* **YOUR TASK**
Retype, exactly as they appear below, the lines between the line holding "Open the small caret menu at top-right" and the line holding "Given: Open Ustawienia tools icon", both ends included.
Segment Start: ENTRIES PROVIDED
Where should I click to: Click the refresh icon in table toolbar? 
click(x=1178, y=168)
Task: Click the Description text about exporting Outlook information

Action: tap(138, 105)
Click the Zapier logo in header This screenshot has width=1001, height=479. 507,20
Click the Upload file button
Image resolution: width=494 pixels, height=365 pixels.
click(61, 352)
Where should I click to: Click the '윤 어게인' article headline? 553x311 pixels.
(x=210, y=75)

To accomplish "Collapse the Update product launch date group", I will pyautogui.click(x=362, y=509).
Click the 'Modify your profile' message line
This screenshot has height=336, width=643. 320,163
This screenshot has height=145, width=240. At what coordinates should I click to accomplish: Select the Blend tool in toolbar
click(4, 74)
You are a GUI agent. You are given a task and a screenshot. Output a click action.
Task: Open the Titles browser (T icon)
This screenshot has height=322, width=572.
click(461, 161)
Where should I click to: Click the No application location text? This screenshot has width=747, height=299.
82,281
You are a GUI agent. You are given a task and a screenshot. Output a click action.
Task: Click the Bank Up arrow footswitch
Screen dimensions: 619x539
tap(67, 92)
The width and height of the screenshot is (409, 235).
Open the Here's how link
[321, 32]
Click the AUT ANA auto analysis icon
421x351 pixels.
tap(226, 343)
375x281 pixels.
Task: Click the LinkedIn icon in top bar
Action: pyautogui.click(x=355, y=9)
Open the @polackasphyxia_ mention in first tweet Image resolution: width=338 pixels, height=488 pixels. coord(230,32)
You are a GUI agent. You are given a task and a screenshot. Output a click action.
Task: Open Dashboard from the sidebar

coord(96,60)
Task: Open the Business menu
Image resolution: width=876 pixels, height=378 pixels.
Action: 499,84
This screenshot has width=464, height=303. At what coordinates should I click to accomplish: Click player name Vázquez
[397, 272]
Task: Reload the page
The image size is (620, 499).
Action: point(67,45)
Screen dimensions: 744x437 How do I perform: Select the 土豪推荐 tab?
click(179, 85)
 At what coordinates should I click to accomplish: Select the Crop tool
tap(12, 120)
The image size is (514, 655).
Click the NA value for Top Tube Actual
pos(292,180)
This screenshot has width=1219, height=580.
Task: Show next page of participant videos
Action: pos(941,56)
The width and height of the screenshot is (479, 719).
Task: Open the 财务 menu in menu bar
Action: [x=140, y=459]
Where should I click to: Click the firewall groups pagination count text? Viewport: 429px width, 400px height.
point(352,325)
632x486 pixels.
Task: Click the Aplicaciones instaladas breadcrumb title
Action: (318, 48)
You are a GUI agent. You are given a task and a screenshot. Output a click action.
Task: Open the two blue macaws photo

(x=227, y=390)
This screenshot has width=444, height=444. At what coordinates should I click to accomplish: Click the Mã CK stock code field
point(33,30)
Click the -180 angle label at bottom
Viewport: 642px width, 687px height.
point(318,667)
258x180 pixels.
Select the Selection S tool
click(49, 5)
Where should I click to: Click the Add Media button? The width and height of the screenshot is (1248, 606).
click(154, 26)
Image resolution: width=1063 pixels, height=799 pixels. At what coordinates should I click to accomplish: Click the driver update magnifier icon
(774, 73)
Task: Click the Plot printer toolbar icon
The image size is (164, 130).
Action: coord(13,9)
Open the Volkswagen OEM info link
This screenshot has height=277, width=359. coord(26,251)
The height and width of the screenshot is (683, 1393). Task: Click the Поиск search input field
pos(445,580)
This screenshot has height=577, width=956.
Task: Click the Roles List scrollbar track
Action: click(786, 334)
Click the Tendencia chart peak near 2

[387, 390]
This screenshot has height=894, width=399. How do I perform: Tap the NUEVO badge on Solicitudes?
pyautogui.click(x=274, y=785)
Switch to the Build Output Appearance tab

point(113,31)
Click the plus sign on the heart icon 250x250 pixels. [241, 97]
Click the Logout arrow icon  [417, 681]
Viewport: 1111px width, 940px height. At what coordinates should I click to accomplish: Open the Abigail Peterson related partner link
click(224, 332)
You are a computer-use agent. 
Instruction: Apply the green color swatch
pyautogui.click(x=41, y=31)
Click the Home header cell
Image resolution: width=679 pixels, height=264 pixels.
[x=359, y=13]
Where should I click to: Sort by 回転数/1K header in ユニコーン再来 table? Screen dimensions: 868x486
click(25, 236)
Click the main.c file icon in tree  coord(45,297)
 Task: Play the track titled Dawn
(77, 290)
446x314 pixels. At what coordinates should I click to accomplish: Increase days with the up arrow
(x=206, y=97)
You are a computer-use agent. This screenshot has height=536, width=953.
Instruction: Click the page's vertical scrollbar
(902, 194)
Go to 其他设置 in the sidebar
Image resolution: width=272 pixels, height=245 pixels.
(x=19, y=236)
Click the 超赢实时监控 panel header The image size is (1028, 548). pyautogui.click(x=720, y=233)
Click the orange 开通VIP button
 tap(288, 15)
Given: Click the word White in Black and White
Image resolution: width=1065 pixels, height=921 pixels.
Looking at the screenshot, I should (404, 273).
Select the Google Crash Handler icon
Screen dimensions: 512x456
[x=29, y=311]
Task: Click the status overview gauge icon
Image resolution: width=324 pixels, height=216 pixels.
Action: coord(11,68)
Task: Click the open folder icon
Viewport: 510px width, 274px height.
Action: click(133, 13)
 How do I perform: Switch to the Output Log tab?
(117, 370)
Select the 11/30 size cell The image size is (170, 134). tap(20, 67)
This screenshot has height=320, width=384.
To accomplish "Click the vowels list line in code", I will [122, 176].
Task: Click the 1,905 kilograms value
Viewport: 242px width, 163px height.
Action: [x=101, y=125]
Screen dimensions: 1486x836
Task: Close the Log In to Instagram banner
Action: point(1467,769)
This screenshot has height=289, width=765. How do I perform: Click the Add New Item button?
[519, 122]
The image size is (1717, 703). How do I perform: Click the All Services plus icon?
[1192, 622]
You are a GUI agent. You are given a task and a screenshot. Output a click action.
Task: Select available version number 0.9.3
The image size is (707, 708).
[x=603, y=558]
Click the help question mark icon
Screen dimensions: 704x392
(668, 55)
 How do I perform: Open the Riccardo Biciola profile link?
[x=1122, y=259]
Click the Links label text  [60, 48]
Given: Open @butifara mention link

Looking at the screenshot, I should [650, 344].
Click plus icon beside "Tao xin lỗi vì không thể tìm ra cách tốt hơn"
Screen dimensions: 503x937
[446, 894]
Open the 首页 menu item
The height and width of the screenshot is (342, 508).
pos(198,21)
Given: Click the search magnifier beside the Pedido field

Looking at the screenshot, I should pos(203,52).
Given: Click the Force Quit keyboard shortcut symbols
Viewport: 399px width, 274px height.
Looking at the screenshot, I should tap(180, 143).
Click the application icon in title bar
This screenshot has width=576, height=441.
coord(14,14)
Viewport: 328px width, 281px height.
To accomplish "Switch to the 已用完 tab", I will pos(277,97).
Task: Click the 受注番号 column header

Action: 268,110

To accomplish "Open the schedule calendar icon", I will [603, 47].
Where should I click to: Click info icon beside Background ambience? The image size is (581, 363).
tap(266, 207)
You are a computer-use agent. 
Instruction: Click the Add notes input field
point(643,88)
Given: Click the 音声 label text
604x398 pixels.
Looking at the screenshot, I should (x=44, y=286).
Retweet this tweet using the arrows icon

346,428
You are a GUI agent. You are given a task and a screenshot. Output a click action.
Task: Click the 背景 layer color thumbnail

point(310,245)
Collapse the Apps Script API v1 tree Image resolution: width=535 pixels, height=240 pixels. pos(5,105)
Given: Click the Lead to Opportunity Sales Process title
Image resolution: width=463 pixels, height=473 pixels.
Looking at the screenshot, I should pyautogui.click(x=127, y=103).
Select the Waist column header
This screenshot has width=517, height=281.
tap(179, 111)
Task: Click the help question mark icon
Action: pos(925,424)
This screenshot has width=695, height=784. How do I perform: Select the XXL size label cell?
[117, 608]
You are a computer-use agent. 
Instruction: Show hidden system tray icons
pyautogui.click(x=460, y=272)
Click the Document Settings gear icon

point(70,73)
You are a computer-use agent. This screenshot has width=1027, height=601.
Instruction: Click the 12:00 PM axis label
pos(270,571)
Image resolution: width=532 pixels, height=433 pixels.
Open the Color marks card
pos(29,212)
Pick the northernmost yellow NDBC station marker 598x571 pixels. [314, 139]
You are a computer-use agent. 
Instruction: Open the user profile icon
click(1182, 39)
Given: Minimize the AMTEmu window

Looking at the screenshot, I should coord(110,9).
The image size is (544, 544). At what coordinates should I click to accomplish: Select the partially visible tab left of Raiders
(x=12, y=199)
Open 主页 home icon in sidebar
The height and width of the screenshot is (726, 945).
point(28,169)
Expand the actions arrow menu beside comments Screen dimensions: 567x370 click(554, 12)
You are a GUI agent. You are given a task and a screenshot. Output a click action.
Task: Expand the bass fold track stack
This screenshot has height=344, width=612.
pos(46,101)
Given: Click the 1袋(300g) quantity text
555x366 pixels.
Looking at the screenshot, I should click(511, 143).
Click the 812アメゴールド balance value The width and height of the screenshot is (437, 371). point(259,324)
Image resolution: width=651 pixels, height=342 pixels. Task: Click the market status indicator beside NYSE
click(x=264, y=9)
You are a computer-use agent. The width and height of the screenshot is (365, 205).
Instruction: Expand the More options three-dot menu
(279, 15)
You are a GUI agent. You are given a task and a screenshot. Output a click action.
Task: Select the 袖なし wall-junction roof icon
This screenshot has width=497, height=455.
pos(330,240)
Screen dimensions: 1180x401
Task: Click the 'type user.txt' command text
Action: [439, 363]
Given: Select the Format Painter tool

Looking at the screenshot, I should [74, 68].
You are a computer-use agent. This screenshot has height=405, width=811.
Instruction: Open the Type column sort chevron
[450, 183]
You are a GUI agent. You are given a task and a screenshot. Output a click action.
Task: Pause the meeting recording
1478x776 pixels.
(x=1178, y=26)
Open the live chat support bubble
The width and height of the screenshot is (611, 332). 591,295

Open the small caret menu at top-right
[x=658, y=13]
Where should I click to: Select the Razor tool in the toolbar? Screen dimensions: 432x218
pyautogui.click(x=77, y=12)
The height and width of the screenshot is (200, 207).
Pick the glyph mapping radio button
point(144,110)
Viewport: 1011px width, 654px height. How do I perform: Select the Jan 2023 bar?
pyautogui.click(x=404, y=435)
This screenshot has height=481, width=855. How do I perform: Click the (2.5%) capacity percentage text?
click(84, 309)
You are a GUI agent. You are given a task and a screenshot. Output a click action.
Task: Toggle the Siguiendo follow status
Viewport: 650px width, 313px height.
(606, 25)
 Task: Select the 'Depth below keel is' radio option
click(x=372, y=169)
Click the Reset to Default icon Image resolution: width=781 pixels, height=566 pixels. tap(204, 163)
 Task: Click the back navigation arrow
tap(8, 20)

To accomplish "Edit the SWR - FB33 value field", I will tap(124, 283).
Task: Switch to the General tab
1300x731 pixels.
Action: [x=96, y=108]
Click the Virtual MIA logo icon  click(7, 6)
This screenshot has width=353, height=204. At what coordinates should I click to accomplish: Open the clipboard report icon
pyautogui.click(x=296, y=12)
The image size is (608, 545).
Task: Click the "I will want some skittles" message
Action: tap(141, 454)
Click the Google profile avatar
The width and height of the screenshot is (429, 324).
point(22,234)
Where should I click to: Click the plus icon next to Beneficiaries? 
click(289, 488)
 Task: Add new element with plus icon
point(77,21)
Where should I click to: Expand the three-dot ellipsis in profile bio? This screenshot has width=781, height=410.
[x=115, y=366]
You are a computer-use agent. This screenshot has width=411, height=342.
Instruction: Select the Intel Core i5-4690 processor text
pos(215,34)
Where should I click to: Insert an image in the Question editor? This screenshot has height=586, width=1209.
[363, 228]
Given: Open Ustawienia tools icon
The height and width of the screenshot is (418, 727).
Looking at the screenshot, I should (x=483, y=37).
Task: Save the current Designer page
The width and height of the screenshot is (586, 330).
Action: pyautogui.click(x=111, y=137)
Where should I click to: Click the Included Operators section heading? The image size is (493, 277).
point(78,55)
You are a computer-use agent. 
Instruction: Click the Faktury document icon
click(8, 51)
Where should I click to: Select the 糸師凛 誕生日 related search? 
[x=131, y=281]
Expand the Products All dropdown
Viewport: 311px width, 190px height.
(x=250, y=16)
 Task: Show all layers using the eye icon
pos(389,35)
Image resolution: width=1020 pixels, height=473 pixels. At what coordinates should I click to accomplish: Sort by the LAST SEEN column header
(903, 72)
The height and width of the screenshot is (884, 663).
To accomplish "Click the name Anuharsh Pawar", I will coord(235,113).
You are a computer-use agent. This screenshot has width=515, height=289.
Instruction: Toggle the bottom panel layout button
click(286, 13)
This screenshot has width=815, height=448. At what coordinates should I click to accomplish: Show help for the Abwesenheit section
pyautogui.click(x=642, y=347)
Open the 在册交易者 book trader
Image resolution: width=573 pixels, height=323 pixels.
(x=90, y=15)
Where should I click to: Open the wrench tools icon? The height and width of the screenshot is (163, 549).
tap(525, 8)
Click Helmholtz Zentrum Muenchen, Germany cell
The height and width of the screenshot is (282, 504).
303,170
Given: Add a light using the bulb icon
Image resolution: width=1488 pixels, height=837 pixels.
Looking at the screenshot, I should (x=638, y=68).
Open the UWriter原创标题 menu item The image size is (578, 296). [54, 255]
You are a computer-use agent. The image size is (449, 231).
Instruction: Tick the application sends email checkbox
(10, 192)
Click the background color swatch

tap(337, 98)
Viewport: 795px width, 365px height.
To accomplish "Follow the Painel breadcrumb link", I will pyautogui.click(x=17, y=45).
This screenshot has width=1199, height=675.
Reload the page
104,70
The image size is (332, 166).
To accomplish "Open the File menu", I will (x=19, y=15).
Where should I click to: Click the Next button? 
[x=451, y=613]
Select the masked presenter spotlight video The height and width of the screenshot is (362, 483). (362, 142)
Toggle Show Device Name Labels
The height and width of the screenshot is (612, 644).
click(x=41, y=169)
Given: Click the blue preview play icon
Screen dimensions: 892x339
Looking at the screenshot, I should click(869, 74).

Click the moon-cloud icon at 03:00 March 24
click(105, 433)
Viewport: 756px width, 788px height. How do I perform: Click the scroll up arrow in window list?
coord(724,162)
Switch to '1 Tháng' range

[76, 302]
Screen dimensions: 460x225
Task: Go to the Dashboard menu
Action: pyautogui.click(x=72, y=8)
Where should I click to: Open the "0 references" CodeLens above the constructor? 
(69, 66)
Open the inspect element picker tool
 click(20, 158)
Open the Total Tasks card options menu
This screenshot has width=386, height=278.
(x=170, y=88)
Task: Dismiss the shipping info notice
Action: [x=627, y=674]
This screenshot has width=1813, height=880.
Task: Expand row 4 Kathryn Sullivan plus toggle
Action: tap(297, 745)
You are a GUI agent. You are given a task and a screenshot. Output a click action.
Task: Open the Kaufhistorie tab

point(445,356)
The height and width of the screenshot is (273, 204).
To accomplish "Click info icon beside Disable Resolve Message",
Segment End: ENTRIES PROVIDED
* **RESULT BELOW**
Open the small caret menu at top-right
[x=658, y=13]
Where should I click to: Select the Razor tool in the toolbar? Screen dimensions: 432x218
pyautogui.click(x=77, y=12)
The height and width of the screenshot is (200, 207).
Pick the glyph mapping radio button
point(144,110)
Viewport: 1011px width, 654px height. How do I perform: Select the Jan 2023 bar?
pyautogui.click(x=404, y=435)
This screenshot has height=481, width=855. How do I perform: Click the (2.5%) capacity percentage text?
click(84, 309)
You are a GUI agent. You are given a task and a screenshot. Output a click action.
Task: Toggle the Siguiendo follow status
Viewport: 650px width, 313px height.
(606, 25)
 Task: Select the 'Depth below keel is' radio option
click(x=372, y=169)
Click the Reset to Default icon Image resolution: width=781 pixels, height=566 pixels. tap(204, 163)
 Task: Click the back navigation arrow
tap(8, 20)

To accomplish "Edit the SWR - FB33 value field", I will tap(124, 283).
Task: Switch to the General tab
1300x731 pixels.
Action: [x=96, y=108]
Click the Virtual MIA logo icon  click(7, 6)
This screenshot has width=353, height=204. At what coordinates should I click to accomplish: Open the clipboard report icon
pyautogui.click(x=296, y=12)
The image size is (608, 545).
Task: Click the "I will want some skittles" message
Action: tap(141, 454)
Click the Google profile avatar
The width and height of the screenshot is (429, 324).
point(22,234)
Where should I click to: Click the plus icon next to Beneficiaries? 
click(289, 488)
 Task: Add new element with plus icon
point(77,21)
Where should I click to: Expand the three-dot ellipsis in profile bio? This screenshot has width=781, height=410.
[x=115, y=366]
You are a computer-use agent. This screenshot has width=411, height=342.
Instruction: Select the Intel Core i5-4690 processor text
pos(215,34)
Where should I click to: Insert an image in the Question editor? This screenshot has height=586, width=1209.
[363, 228]
Given: Open Ustawienia tools icon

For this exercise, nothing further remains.